Data under study:
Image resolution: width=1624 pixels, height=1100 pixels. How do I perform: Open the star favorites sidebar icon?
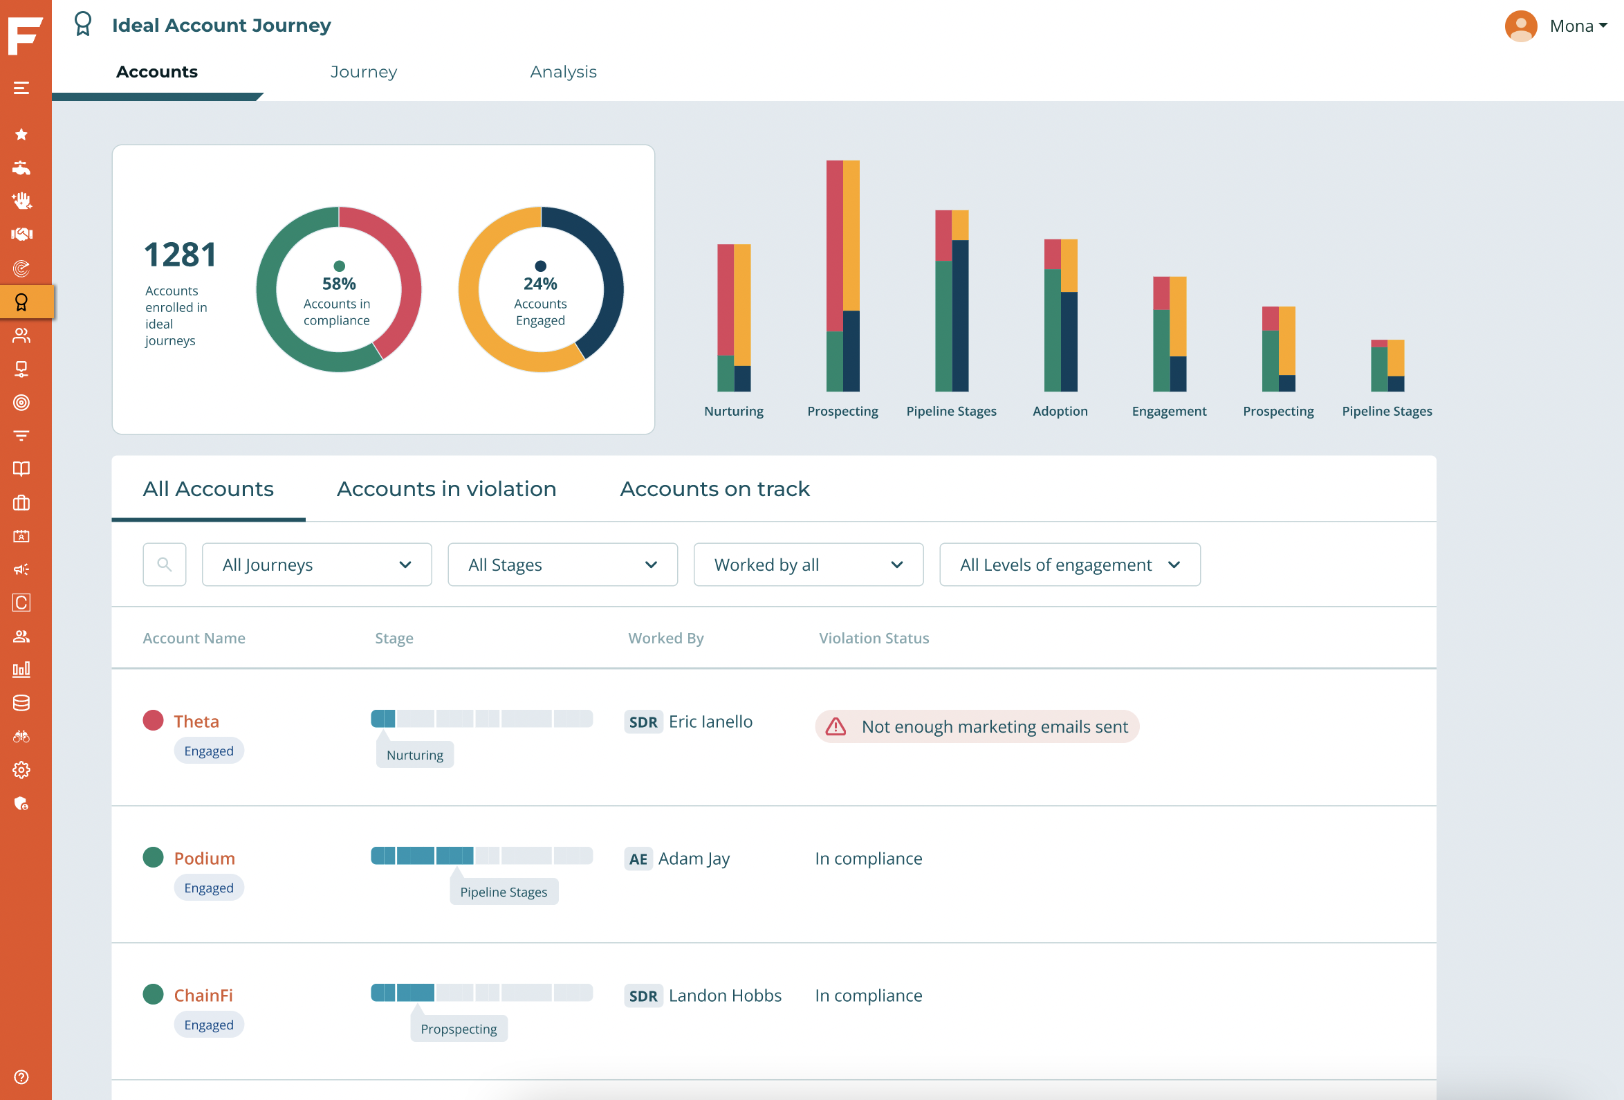click(x=21, y=134)
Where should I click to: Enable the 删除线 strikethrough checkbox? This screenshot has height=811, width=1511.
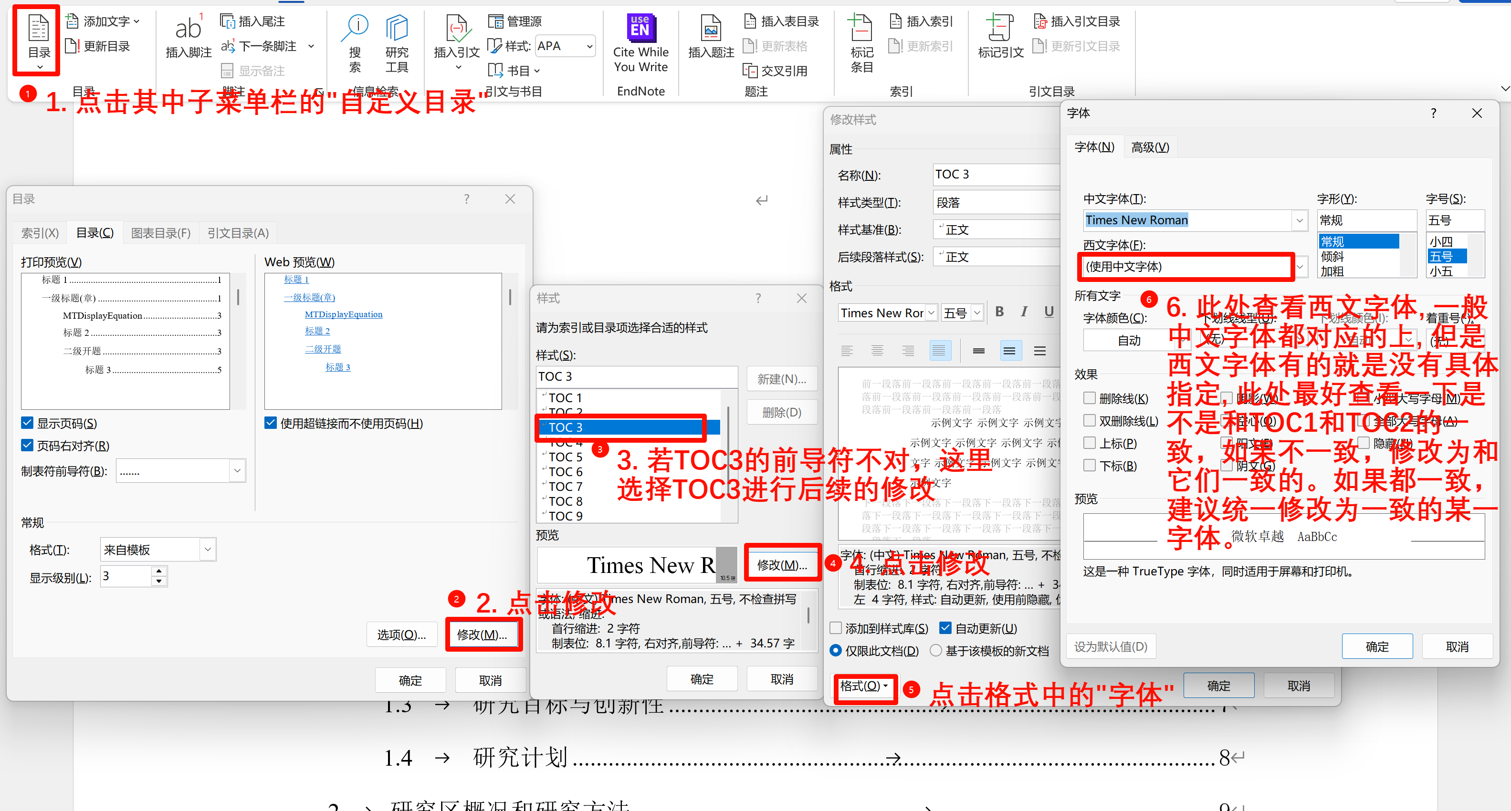pyautogui.click(x=1089, y=398)
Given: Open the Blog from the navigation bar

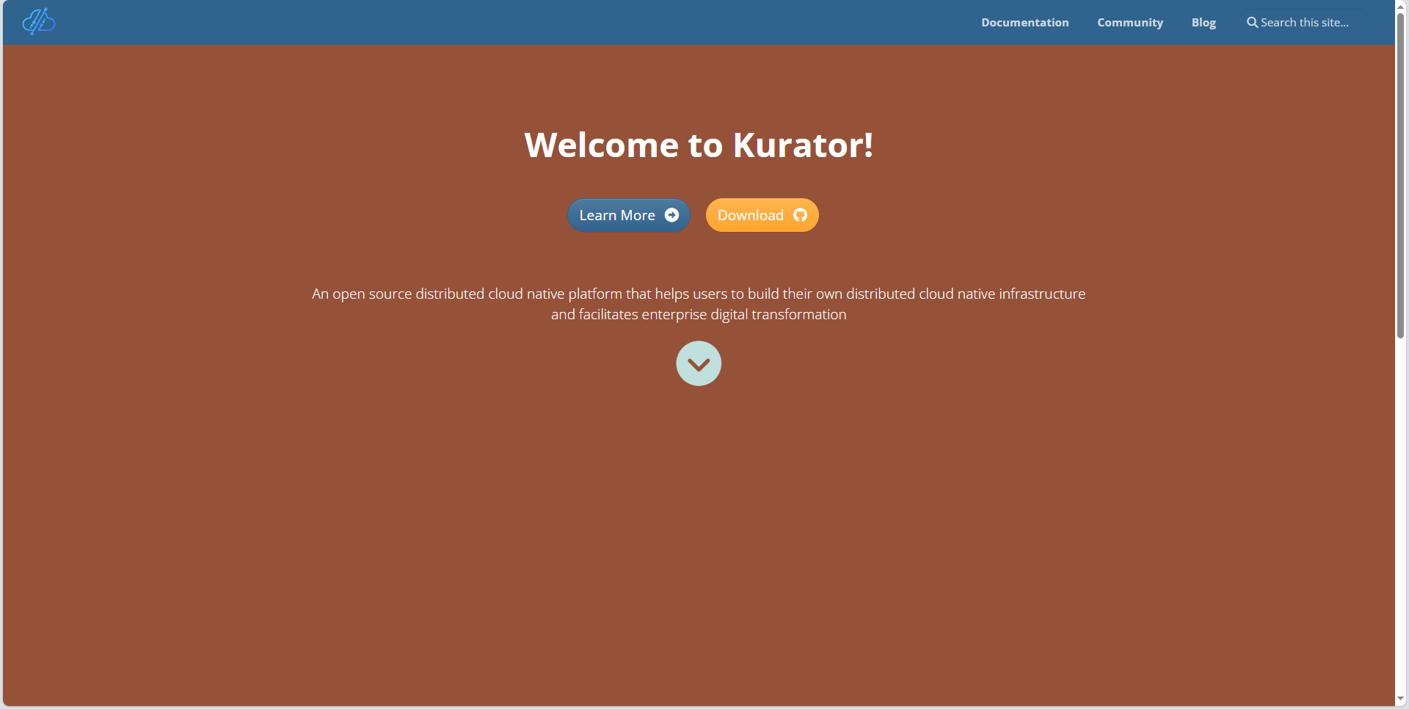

The problem:
From the first line to the last, return the material above exactly, apart from the pictures.

Answer section:
Image resolution: width=1624 pixels, height=1100 pixels. How do I perform: Open the star favorites sidebar icon?
click(x=21, y=134)
Where should I click to: Enable the 删除线 strikethrough checkbox? This screenshot has height=811, width=1511.
pyautogui.click(x=1089, y=398)
Given: Open the Blog from the navigation bar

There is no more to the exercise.